*** Block opens ***

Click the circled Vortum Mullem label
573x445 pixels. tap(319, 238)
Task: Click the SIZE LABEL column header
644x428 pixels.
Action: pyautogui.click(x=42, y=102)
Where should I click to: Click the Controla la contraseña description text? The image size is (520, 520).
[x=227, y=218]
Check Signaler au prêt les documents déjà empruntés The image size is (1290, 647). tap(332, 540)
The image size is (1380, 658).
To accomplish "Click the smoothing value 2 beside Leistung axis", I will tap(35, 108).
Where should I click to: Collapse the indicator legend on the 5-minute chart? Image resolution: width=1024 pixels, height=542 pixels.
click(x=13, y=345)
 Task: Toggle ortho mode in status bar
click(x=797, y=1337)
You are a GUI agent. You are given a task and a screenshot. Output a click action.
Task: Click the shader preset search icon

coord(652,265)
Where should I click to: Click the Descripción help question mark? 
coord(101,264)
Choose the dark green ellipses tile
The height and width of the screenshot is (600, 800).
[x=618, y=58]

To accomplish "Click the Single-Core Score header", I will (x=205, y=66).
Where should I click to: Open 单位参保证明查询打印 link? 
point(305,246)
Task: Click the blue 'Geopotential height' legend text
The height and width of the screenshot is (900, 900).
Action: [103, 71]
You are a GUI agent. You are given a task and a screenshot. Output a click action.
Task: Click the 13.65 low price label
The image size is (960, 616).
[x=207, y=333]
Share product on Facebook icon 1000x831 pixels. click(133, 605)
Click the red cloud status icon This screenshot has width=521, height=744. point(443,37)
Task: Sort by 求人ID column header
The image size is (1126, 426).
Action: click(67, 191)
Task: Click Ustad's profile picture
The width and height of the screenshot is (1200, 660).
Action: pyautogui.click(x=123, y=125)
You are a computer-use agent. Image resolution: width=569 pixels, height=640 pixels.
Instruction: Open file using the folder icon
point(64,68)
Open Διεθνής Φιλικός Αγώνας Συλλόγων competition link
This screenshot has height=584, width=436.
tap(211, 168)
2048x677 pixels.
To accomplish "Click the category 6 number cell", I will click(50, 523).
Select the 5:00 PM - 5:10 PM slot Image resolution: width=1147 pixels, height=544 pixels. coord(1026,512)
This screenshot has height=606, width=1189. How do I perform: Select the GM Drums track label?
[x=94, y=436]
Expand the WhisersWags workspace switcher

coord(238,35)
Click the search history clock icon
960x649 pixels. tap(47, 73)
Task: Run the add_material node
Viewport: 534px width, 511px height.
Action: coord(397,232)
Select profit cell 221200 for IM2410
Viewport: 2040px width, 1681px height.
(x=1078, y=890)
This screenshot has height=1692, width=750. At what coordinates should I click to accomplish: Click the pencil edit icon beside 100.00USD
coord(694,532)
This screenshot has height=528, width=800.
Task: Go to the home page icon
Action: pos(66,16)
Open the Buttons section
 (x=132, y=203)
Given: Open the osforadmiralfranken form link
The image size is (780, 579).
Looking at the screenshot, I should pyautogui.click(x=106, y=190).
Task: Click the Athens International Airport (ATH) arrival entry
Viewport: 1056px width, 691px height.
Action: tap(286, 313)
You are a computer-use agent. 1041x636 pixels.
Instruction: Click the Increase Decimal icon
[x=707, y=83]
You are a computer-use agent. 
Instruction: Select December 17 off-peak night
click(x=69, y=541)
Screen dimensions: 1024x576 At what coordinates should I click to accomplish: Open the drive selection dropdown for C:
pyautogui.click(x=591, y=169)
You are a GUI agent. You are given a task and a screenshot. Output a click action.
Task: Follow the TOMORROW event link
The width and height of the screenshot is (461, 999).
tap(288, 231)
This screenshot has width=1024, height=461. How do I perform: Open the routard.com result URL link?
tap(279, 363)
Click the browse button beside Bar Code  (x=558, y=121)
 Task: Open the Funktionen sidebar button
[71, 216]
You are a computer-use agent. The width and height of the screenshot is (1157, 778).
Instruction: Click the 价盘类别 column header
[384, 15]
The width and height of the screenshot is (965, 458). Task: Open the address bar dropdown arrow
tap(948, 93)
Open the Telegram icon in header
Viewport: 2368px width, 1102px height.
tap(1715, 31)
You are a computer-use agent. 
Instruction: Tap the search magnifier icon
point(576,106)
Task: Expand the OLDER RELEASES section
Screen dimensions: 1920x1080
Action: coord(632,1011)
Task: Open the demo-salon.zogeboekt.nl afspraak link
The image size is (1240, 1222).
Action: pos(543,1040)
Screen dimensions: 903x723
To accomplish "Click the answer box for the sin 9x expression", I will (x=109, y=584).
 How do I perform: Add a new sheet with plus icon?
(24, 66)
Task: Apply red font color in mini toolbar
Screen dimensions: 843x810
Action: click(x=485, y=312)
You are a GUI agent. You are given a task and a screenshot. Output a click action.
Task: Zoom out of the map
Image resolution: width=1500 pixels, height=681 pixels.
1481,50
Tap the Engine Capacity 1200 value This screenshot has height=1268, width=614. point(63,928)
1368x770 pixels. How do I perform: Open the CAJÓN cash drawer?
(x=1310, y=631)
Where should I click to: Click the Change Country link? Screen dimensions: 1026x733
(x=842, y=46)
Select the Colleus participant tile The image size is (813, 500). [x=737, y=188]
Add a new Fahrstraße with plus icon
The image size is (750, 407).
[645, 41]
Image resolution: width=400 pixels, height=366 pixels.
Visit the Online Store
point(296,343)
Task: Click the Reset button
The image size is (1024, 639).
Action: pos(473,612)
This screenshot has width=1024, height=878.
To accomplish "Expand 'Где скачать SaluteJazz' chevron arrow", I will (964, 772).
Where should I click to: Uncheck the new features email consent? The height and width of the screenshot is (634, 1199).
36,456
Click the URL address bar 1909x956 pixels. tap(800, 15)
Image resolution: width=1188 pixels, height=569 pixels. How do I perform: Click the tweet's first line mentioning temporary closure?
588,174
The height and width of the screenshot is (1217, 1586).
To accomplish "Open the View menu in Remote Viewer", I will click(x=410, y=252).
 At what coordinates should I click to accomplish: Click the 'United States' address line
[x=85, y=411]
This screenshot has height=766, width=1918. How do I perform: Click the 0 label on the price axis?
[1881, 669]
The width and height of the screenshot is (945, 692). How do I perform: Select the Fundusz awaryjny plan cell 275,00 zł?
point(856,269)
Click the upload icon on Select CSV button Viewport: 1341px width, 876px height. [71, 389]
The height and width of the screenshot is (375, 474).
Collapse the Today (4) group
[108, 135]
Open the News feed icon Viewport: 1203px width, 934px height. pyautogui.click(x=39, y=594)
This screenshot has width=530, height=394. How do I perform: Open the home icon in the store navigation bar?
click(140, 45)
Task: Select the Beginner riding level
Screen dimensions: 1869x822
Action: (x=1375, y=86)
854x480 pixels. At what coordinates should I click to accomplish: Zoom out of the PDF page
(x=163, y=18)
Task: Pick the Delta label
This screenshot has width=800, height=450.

*** Block closes ***

Reproduce word for word the material above, starting with the line that has "This screenshot has height=766, width=1918." and stopping after the line that has "The height and width of the screenshot is (375, 474).".

- _TASK SOLUTION_:
This screenshot has height=766, width=1918. How do I perform: Click the 0 label on the price axis?
[1881, 669]
The width and height of the screenshot is (945, 692). How do I perform: Select the Fundusz awaryjny plan cell 275,00 zł?
point(856,269)
Click the upload icon on Select CSV button Viewport: 1341px width, 876px height. [71, 389]
The height and width of the screenshot is (375, 474).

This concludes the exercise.